Lab testing is ordered by a primary care physician or specialist: The CLIA-Certified Laboratory at HMC provides extensive diagnostic services.
Mediport + PICC Maintenance
A mediport is a small medical appliance surgically installed beneath the skin to deliver medicine, blood products, nutrients, or fluids to a patient's bloodstream. Blood samples are also obtained from the catheter for testing. Chemotherapy is administered using a mediport.
Palliative care is specialized medical care for people living with a serious illness. This type of care is focused on providing relief from the symptoms and stress of the illness. The goal is to improve the quality of life for both the patient and the family.
Palliative care is provided by a specially-trained team of doctors, nurses, and other specialists who work together with a patient’s other doctors to provide an extra layer of support. Palliative care is based on the patient's needs, not on the patient’s prognosis. It is appropriate at any age and at any stage of a severe illness, and it can be provided along with curative treatment.
A peripherally inserted central catheter, more commonly called a PICC line, is a form of intravenous access used for a prolonged time for administering medications. PICC line insertion occurs above a patient's elbow into the upper arm. An ultrasound machine may help the doctor or nurse assess your arm's veins and ensure they're healthy enough to use for the PICC line.
a type of cancer treatment that uses beams of intense energy to kill cancer cells. Radiation therapy most often uses X-rays, but protons or other types of energy also can be used. The term "radiation therapy" most often refers to external beam radiation therapy. During this type of radiation, the high-energy beams come from a machine outside of your body that aims the beams at a precise point on your body. During a different type of radiation treatment called brachytherapy (brak-e-THER-uh-pee), radiation is placed inside your body.

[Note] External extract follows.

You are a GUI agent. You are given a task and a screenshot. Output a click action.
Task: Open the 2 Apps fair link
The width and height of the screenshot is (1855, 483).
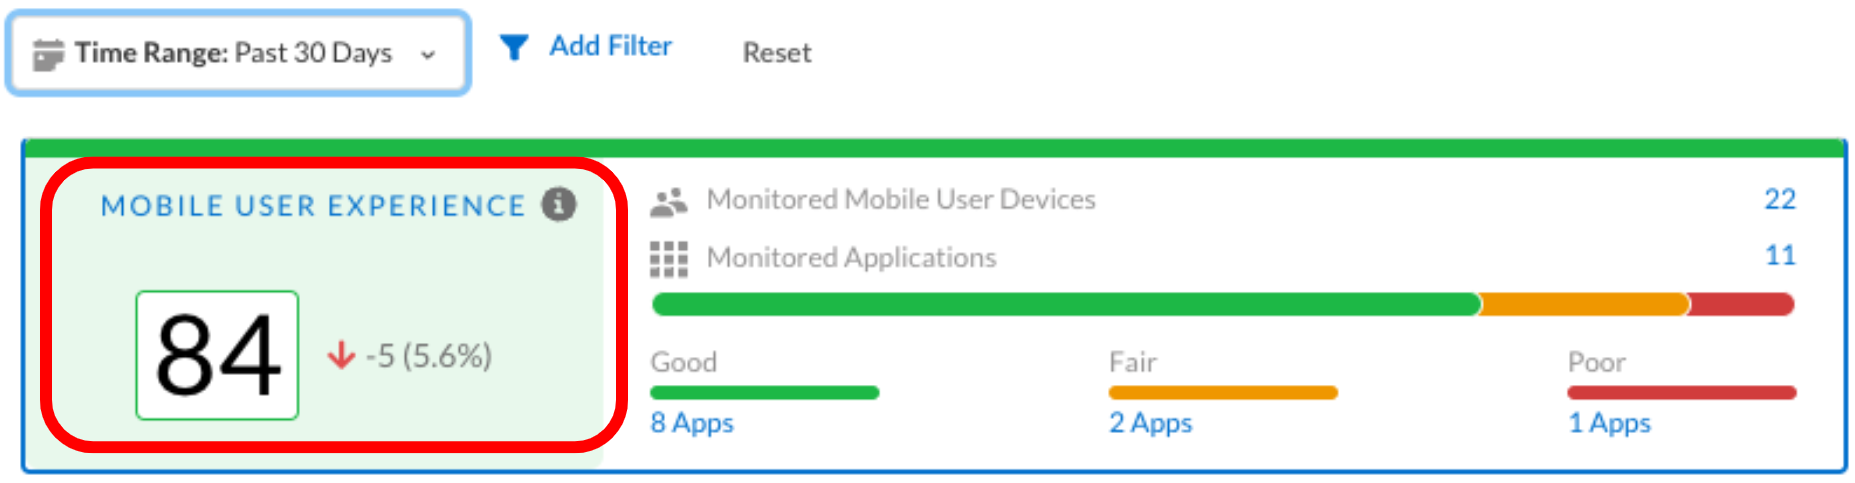point(1150,423)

Radiation therapy damages cells by destroying the genetic material that controls how cells grow and divide. While both healthy and cancerous cells are damaged by radiation therapy, the goal of radiation therapy is to destroy as few normal, healthy cells as possible. Normal cells can often repair much of the damage caused by radiation.
Vascular Access Device Blood Draws
This procedure involves the insertion of a catheter into a patient's blood vessel to provide an effective method of drawing blood or delivering medications, blood products, or nutrition into a patient's bloodstream over weeks, months, or even years.